Do these statements agree with the Issue 77 changes shown below? Answer yes or no for each, and quote the deciding words from the changes. (a) In the README file listing, feature_recognition.py is replaced by geometry.py. (b) The new scale_coordinates function divides each x and y value by the scale. (c) 'bi-rectangle-cutout' is added to the available routines in design.py.
(Document excerpt)
Issue77 advanced search examples

CHANGELOG.md

@@ -14,7 +14,13 @@ non-exhaustive list of the possible categories issues could fall in:
 - Fixes - for any bug fixes
 - Documentation - for changes to the package that are purely for purposes of documentation
 
-## Version 0.2 
+## Current version
+
+### New features
+
+* [Issue 77](https://github.com/j-c-cook/ghedt/issues/77) - The geometrical constraints and design objects are enhanced to support design of bi-rectangular fields containing no-drilling zones.
+
+## Version 0.2/0.3 
 
 ### Enhances 
 

ghedt/README.md

@@ -12,7 +12,7 @@ and a folder that contains examples.
 ├── coordinates.py
 ├── design.py
 ├── domains.py
-├── feature_recognition.py
+├── geometry.py
 ├── gfunction.py
 ├── ground_heat_exchangers.py
 ├── media.py

ghedt/__init__.py

@@ -5,6 +5,5 @@
 from . import utilities
 from . import domains
 from . import search_routines
-from . import feature_recognition
-from . import media
+from . import geometry
 from . import design

ghedt/coordinates.py

@@ -1,6 +1,15 @@
 # Jack C. Cook
 # Tuesday, October 26, 2021
 
+def scale_coordinates(coordinates, scale):
+    new_coordinates = []
+    for i in range(len(coordinates)):
+        x, y = coordinates[i]
+        x *= scale
+        y *= scale
+        new_coordinates.append((x, y))
+    return new_coordinates
+
 
 def transpose_coordinates(coordinates):
     coordinates_transposed = []

ghedt/design.py

@@ -15,7 +15,7 @@ def __init__(self, V_flow: float, borehole: gt.boreholes.Borehole,
                  fluid: gt.media.Fluid, pipe: plat.media.Pipe,
                  grout: plat.media.Grout, soil: plat.media.Soil,
                  sim_params: plat.media.SimulationParameters,
-                 geometric_constraints: dt.media.GeometricConstraints,
+                 geometric_constraints: dt.geometry.Constraints,
                  hourly_extraction_ground_loads: list, method: str = 'hybrid',
                  routine: str = 'near-square', flow: str = 'borehole'):
         self.V_flow = V_flow  # volumetric flow rate, m3/s
@@ -47,7 +47,7 @@ def __init__(self, V_flow: float, borehole: gt.boreholes.Borehole,
         # Check the routine parameter
         self.routine = routine
         available_routines = ['near-square', 'rectangle', 'bi-rectangle',
-                              'bi-zoned']
+                              'bi-zoned', 'bi-rectangle-cutout']
         self.geometric_constraints.check_inputs(self.routine)
         gc = self.geometric_constraints
         if routine in available_routines:
@@ -76,10 +76,35 @@ def __init__(self, V_flow: float, borehole: gt.boreholes.Borehole,
                 self.coordinates_domain_nested = \
                     dt.domains.bi_rectangle_zoned_nested(
                         gc.length, gc.width, gc.B_min, gc.B_max_x, gc.B_max_y)
(End Document excerpt)
(Dataset)
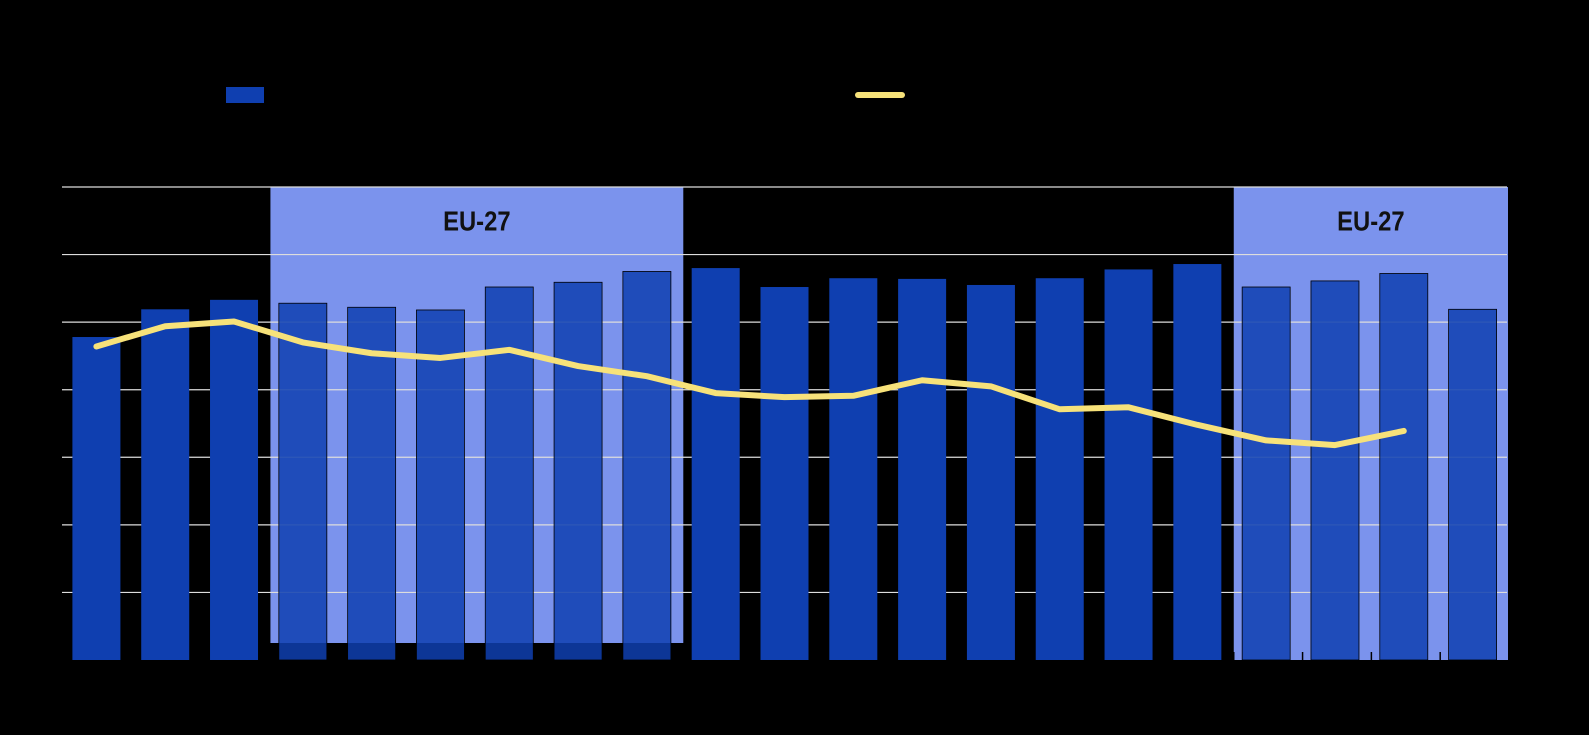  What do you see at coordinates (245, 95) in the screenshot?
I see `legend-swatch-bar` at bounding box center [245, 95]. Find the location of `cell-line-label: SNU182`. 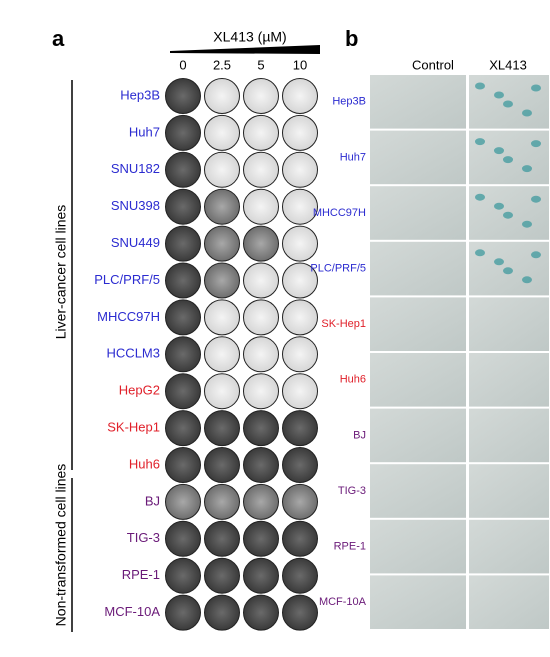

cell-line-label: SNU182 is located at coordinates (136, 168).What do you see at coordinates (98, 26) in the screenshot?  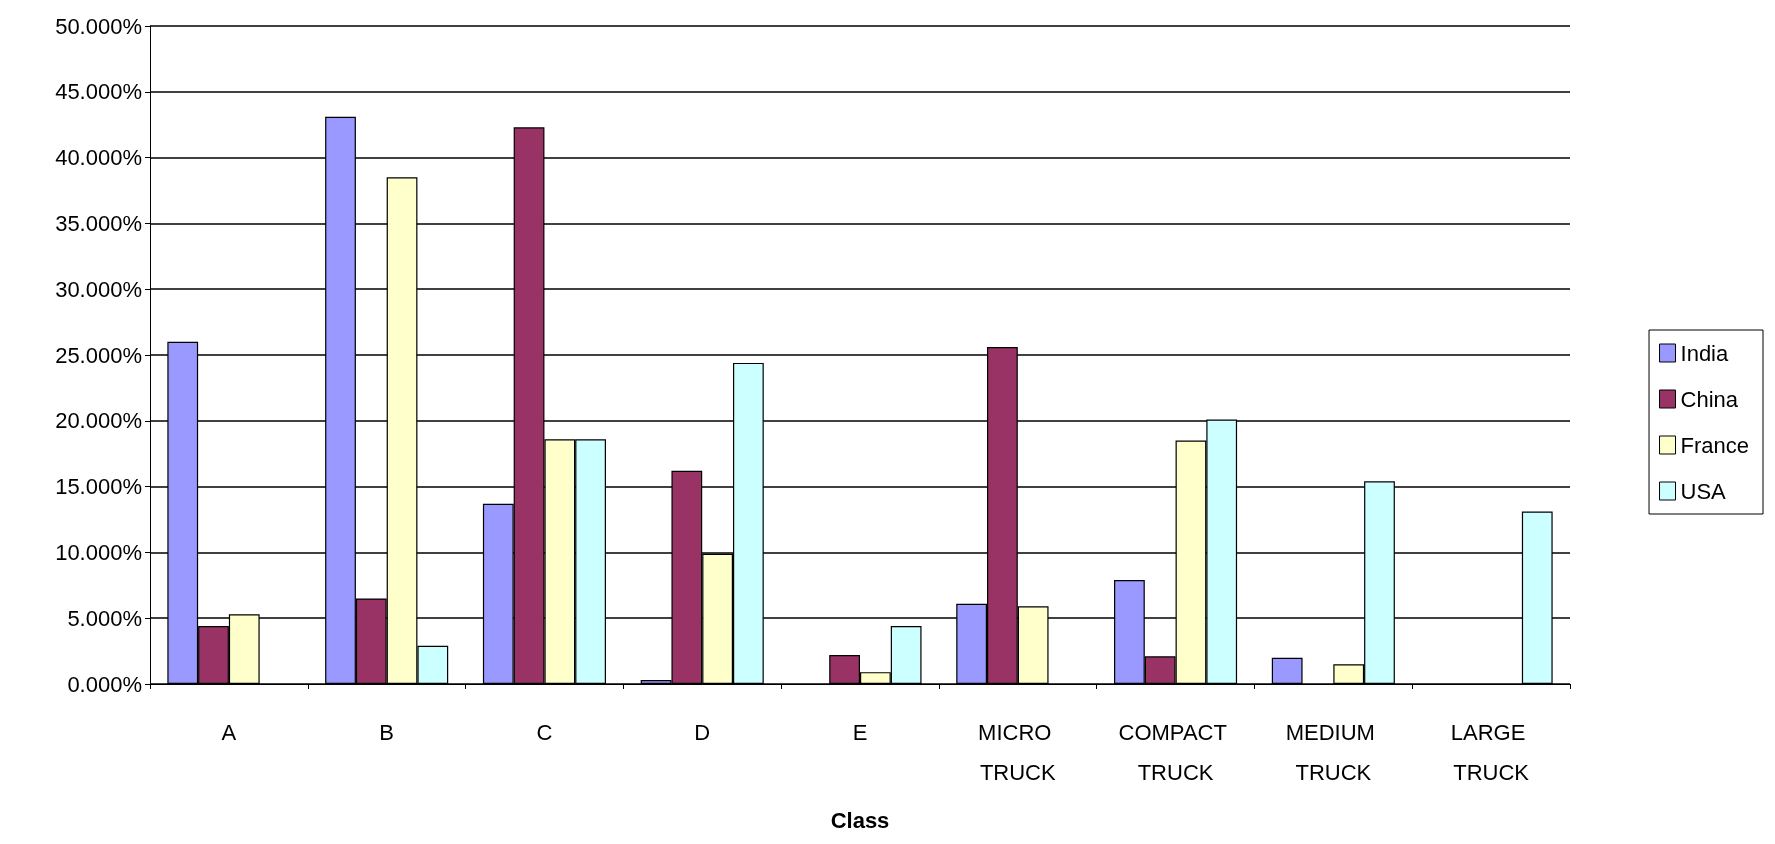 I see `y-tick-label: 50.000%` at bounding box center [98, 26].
(End Dataset)
(Dataset)
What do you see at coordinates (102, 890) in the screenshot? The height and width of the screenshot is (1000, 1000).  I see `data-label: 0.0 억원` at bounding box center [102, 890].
(End Dataset)
#### Completed task
(a) Yes: "-├── feature_recognition.py" is followed by "+├── geometry.py".
(b) No: "x *= scale" and "y *= scale".
(c) Yes: "'bi-zoned', 'bi-rectangle-cutout']".